ABOUT THIS TASK :: Once you reach the line that holds "246x533 pixels. At" in the listing below, output it and every line after it through the line that holds "Where should I click to: Select", word for word.
** Opening DATA FOR THIS TASK block **
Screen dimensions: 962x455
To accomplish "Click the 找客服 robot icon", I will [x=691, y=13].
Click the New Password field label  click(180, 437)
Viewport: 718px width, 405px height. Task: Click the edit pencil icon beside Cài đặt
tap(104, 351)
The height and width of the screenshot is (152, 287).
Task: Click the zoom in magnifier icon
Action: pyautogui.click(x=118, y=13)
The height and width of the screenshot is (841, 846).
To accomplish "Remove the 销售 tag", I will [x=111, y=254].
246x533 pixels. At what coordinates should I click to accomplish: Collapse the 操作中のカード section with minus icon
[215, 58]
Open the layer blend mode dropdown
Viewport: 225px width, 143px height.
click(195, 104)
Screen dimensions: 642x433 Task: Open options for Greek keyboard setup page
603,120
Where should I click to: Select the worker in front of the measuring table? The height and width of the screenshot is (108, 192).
** Closing DATA FOR THIS TASK block **
** Opening DATA FOR THIS TASK block **
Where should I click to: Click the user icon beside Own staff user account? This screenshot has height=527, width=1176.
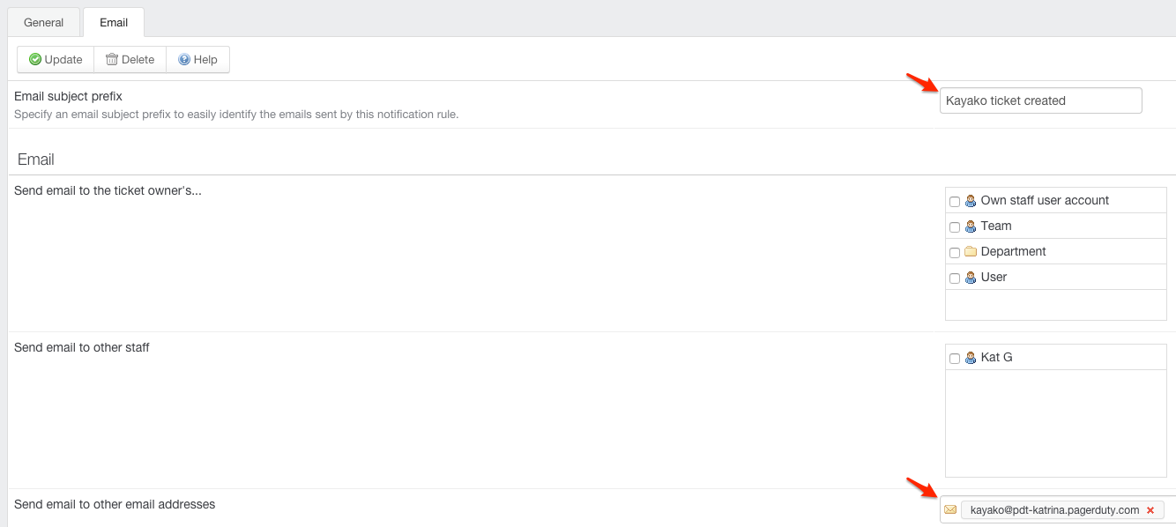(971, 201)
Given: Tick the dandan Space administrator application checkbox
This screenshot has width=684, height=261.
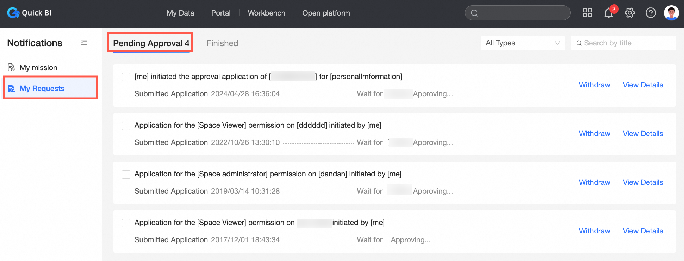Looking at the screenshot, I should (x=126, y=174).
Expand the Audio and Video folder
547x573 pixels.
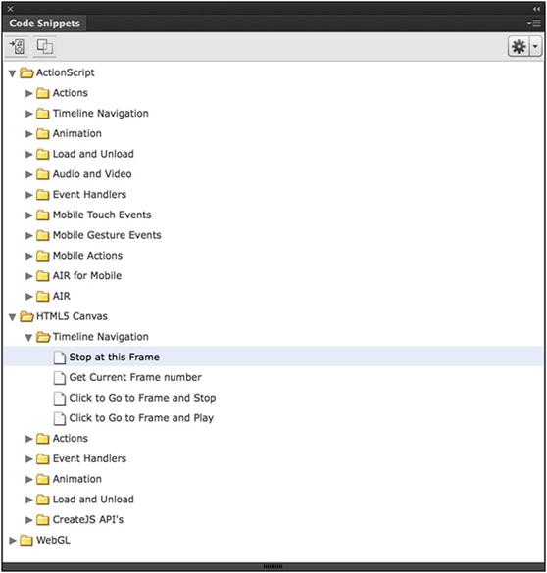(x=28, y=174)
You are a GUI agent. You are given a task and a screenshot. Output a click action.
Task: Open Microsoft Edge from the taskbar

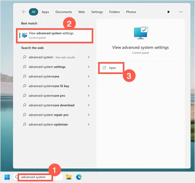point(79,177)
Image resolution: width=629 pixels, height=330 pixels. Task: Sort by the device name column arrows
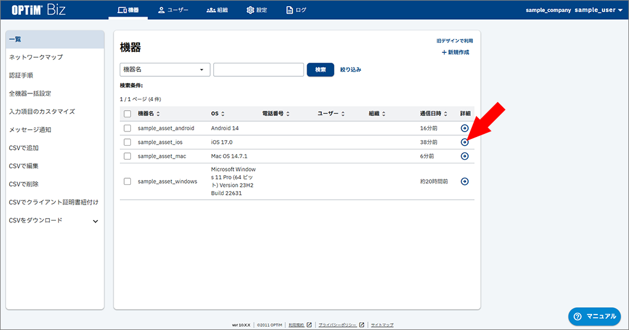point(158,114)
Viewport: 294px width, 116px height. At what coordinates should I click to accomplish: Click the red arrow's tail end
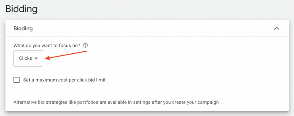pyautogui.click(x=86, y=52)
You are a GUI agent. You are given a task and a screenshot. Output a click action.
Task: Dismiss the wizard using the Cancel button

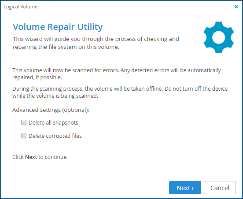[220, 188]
** Closing DATA FOR THIS TASK block **
** Opening DATA FOR THIS TASK block **
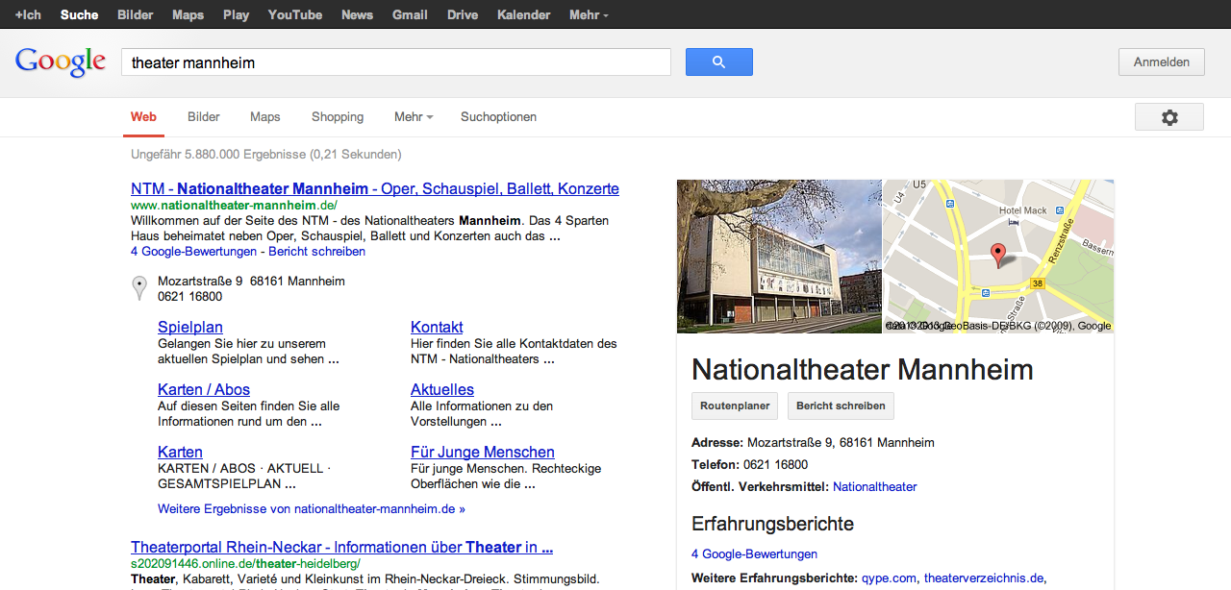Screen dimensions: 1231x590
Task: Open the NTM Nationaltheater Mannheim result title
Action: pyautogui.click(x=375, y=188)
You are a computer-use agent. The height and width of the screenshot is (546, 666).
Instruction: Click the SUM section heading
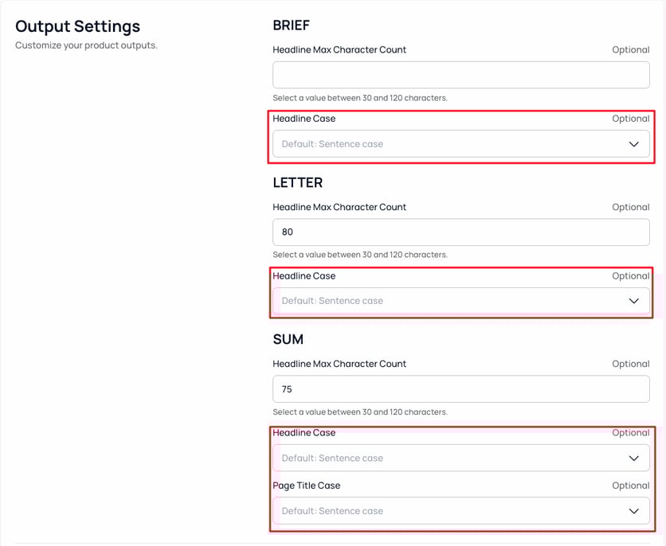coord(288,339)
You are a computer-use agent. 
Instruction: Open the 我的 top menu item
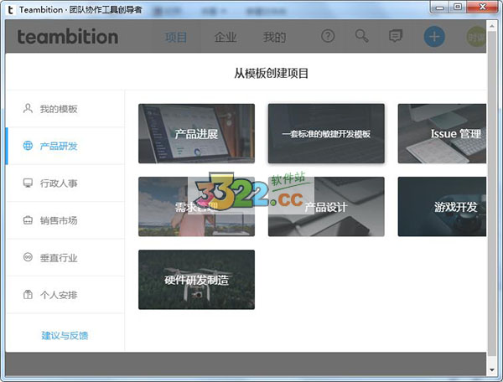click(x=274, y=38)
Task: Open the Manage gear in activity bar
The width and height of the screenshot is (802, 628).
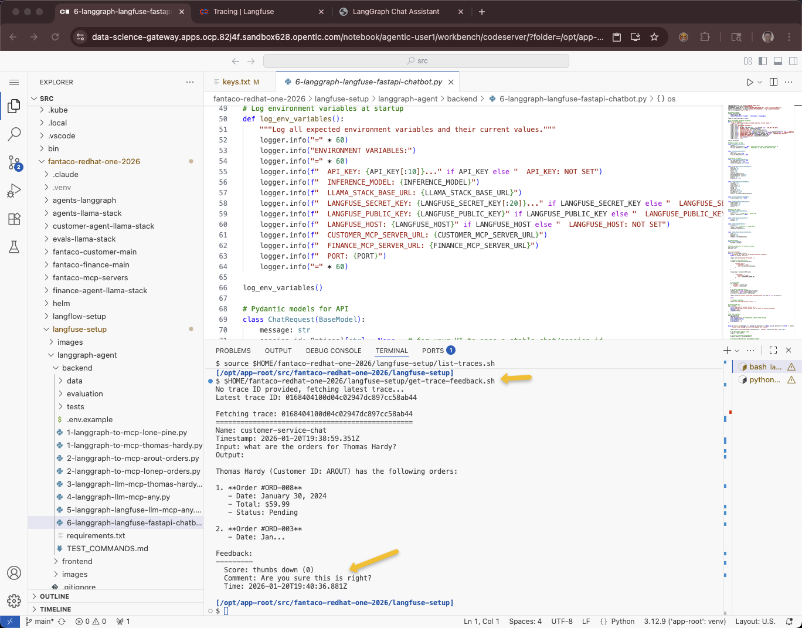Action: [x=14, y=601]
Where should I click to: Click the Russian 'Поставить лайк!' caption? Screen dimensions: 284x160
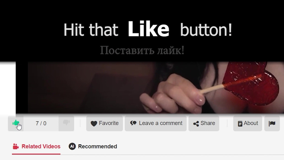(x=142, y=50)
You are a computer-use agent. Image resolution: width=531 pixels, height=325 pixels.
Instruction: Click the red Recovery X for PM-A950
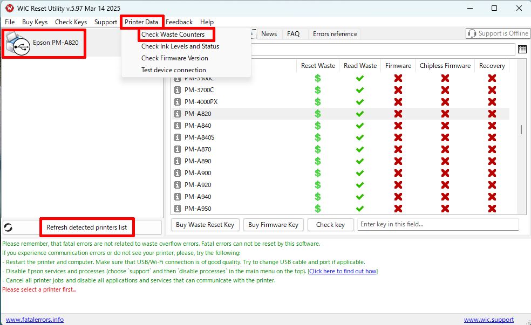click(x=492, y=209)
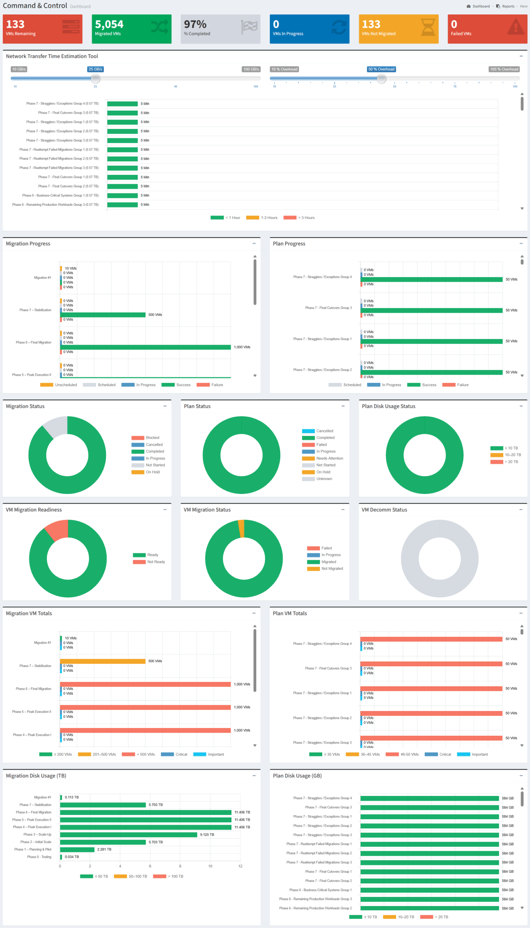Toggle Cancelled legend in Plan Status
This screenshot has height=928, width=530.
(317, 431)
** Closing DATA FOR THIS TASK block **
RESPONSE TO THE TASK ::
246x533 pixels. At what coordinates should I click to accomplish: Collapse the 操作中のカード section with minus icon
[215, 58]
Open the layer blend mode dropdown
Viewport: 225px width, 143px height.
click(195, 104)
Screen dimensions: 642x433 Task: Open options for Greek keyboard setup page
603,120
Where should I click to: Select the worker in front of the measuring table? The height and width of the screenshot is (108, 192).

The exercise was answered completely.